With a lower infant mobility the number of people who exceed the average age greatly will be small.
Perhaps another example will help. One dies at 1, one dies at 10, one dies at 20, one dies at 30, one dies at 40, one dies at 50, one dies at 60 and the last one dies at 69, average age 35. For those who didn’t die before 21 the average age was 49.8. In this example most people didn’t make it to 54 only 2 did and the last one if born in 4 BCE died in 65 CE. This is an example. However it shows that most people of this generation would be dead 54 years after their birth and as time goes by fewer people will be alive, which was my original point. Do you now understand?
Do you accept that someone born in the USA who was 20 in 2000 would be expected to live longer than someone who was 20 in 1800?

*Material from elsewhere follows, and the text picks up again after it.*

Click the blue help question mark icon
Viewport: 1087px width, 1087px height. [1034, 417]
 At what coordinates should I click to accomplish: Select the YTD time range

Do you accept that someone who was 20 in 16 CE in Judea or Galilee would be expected to live fewer years than someone born in the USA and who was 20 in 1800?
I was saying that with a life expectancy of 35 the same number of people died before 35 as afterwards. Therefore the majority of people born in 4 BCE would be dead by 50CE. Mathematically as soon as more than half the people born in 4 BCE were dead a majority (or most) would be dead. Fewer people would live to over the age of 54 than made it to 35. Even today fewer people make it to 54 than 35. The only way this would not be true would be if no-one died aged between 36 and 54. Do you now understand? I then went on to write that because of the war 66-70 even fewer people would be alive in 70 CE than in 50 CE. Do you think no people born in 4 BCE would have died between 66 and 70 CE?rakovsky wrote: Ben Radford of Skeptical Inquirer science magazine writes:This means that those living the longest reached the same age. It does not mean as many people reached those advanced ages. For example a person might reach 100 at any time in history, but the number who did was much fewer 200 years ago than today.Human Lifespans Nearly Constant for 2,000 Years
The fact is that the maximum human lifespan — a concept often confused with "life expectancy" — has remained more or less the same for thousands of years. The idea that our ancestors routinely died young (say, at age 40) has no basis in scientific fact.
rakovsky wrote:It seems to me that you are implying that Judeans were dying en masse at 30-54 years old when you say: "few people would live past the age of 54 "
I did suggest that during the war 132-35 Jews died en masse and the majority of those in Judea who didn’t die were enslaved and removed from Judea.